No verified public proof-of-concept code is available. Refer to the ConcreteCMS 9.x Release Notes for vendor-provided technical context.
Detection Methods for CVE-2026-8353
Indicators of Compromise
- Page records in the Concrete CMS database containing <script>, onerror=, onload=, or javascript: substrings in the page name field
- Unexpected outbound requests from authenticated browser sessions to external domains shortly after loading account pages
- Unusual administrative actions originating from accounts that did not initiate them, indicating session takeover
Detection Strategies
- Query the Concrete CMS pages table for page names containing HTML metacharacters such as <, >, ", or '
- Inspect web server access logs for HTTP referers pointing to Atomik theme account pages followed by anomalous outbound traffic
- Review audit logs for page-create or page-rename events performed by editor-tier accounts that immediately precede privileged actions
Monitoring Recommendations
- Enable Content Security Policy (CSP) reporting to capture inline script execution attempts on account pages
- Alert on creation of pages whose names contain script-like tokens or encoded payload markers such as < and %3Cscript
- Track editor account activity for unusual page-rename frequency or modifications to pages referenced from account views
How to Mitigate CVE-2026-8353
Immediate Actions Required
- Upgrade Concrete CMS to version 9.5.1 or later, which contains the vendor fix referenced in the 9.5.1 release notes
- Audit existing pages for malicious content in the page name field and sanitize or remove any entries containing executable markup
- Review editor-tier accounts and revoke privileges from accounts that no longer require page creation or rename capabilities
Patch Information
Concrete CMS addressed this issue in version 9.5.1. Full details are documented in the ConcreteCMS 9.x Release Notes. Administrators running any version from 9.0 through 9.5.0 should plan an upgrade.
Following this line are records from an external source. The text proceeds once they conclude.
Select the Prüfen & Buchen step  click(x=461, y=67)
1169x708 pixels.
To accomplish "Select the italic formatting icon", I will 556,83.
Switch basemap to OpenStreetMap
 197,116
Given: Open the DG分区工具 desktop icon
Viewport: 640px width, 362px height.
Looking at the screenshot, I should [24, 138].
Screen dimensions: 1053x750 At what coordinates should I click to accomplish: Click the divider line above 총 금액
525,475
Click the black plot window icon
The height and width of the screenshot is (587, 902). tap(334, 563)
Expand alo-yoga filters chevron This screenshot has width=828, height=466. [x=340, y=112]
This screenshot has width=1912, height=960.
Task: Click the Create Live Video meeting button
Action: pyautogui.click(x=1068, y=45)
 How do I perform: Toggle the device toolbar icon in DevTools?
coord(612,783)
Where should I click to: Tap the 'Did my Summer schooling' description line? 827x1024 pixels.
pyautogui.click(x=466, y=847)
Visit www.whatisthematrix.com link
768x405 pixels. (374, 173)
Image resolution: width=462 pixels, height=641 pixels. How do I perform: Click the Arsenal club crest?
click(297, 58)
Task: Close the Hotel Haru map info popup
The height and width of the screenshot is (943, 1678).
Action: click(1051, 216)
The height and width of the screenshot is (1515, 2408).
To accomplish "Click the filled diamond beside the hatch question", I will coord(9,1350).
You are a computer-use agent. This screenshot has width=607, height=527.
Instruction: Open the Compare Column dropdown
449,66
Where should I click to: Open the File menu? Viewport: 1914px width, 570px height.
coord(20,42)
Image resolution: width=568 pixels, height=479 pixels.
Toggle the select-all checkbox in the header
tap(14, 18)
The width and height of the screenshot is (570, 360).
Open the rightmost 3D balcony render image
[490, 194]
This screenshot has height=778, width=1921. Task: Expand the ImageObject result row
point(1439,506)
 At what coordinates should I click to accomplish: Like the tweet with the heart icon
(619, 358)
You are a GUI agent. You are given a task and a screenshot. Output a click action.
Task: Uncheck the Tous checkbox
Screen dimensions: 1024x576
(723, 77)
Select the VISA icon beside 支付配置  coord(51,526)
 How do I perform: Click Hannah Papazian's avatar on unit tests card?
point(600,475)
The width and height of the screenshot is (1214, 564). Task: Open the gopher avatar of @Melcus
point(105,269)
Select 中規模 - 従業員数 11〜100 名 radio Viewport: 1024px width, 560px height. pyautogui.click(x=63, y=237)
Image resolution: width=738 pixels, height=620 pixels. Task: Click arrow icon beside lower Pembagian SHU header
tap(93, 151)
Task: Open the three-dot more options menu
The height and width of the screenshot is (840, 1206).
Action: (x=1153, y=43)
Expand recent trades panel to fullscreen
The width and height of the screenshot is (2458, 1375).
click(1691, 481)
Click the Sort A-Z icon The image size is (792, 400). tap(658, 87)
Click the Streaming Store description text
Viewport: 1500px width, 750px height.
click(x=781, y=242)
Test the upgrade in a staging environment before promoting to production, as theme customizations may interact with the patched rendering path.
Workarounds
- Restrict editor permissions so that only trusted accounts can create or rename pages until the patch is applied
- Deploy a strict Content Security Policy that disallows inline scripts on account pages to reduce payload execution
- Apply a web application firewall rule that blocks HTML metacharacters and script tokens in the page name parameter on save endpoints
# Example WAF rule pattern to block script payloads in page name submissions
SecRule ARGS:cName "@rx (?i)(<script|onerror=|onload=|javascript:)" \
"id:1026835301,phase:2,deny,status:403,log,msg:'Concrete CMS CVE-2026-8353 XSS attempt'"
Disclaimer: This content was generated using AI. While we strive for accuracy, please verify critical information with official sources.